* [TASK OBJECTIVE]: Once the line containing "Open the Reactions" is found, copy that line and all remaining lines of the records exactly, including the last one, and add nothing.
### GIVEN INFORMATION
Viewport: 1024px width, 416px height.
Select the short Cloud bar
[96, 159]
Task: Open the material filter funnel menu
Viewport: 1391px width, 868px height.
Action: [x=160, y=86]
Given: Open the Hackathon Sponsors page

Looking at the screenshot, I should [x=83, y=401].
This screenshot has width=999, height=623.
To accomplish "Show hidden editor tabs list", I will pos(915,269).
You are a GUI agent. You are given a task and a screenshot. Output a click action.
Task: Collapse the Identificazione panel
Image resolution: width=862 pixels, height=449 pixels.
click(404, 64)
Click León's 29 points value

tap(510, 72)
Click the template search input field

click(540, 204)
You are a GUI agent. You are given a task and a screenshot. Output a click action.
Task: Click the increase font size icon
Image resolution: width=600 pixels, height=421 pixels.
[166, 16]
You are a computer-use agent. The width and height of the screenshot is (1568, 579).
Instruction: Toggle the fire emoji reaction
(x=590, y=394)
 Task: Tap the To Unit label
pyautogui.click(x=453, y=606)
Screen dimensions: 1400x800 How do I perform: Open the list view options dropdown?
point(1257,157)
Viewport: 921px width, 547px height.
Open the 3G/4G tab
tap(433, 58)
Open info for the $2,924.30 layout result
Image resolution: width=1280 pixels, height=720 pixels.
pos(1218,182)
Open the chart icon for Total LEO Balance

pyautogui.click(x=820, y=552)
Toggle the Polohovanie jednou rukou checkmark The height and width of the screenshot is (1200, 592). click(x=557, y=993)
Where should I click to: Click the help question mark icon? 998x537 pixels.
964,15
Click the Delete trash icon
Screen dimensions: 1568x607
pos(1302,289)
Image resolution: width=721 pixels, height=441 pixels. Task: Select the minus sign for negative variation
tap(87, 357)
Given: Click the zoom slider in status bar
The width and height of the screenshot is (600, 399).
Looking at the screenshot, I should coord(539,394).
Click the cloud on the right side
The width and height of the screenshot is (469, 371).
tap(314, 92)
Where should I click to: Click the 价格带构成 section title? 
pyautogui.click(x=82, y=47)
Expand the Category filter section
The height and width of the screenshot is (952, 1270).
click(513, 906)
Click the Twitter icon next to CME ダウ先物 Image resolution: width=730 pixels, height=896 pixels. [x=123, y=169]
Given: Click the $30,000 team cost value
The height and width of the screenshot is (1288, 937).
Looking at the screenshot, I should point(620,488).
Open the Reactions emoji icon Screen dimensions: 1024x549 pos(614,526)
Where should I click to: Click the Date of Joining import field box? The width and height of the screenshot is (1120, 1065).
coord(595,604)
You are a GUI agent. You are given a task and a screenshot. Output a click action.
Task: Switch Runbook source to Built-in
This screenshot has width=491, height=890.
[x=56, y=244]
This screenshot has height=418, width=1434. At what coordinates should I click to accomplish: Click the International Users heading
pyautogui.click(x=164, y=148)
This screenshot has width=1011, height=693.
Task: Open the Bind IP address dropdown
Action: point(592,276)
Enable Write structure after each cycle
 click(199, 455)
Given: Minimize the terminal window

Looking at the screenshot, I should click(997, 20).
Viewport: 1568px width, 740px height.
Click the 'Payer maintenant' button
######
* [ANSWER TO THIS PROBLEM]:
Open the Reactions emoji icon Screen dimensions: 1024x549 pos(614,526)
Where should I click to: Click the Date of Joining import field box? The width and height of the screenshot is (1120, 1065).
coord(595,604)
You are a GUI agent. You are given a task and a screenshot. Output a click action.
Task: Switch Runbook source to Built-in
This screenshot has width=491, height=890.
[x=56, y=244]
This screenshot has height=418, width=1434. At what coordinates should I click to accomplish: Click the International Users heading
pyautogui.click(x=164, y=148)
This screenshot has width=1011, height=693.
Task: Open the Bind IP address dropdown
Action: point(592,276)
Enable Write structure after each cycle
 click(199, 455)
Given: Minimize the terminal window

Looking at the screenshot, I should click(997, 20).
Viewport: 1568px width, 740px height.
Click the 'Payer maintenant' button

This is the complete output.